- _Given entries_:
****************************************
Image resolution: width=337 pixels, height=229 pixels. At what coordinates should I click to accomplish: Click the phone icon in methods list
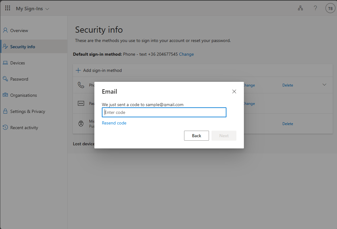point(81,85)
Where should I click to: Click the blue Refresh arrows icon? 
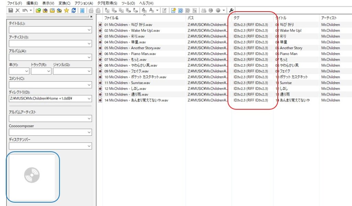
****************************************
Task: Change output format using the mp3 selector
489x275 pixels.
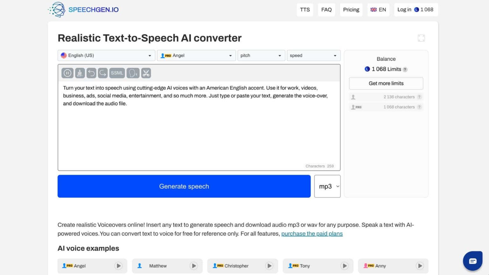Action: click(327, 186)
****************************************
- _Task to complete_:
Above are some records. Reproduce the lines from the one with "Image resolution: width=337" down to the one with "Where should I", keeping both, and leave every picture out.

- _Completed exercise_:
Image resolution: width=337 pixels, height=229 pixels. At what coordinates should I click to accomplish: Click the phone icon in methods list
point(81,85)
Where should I click to: Click the blue Refresh arrows icon? 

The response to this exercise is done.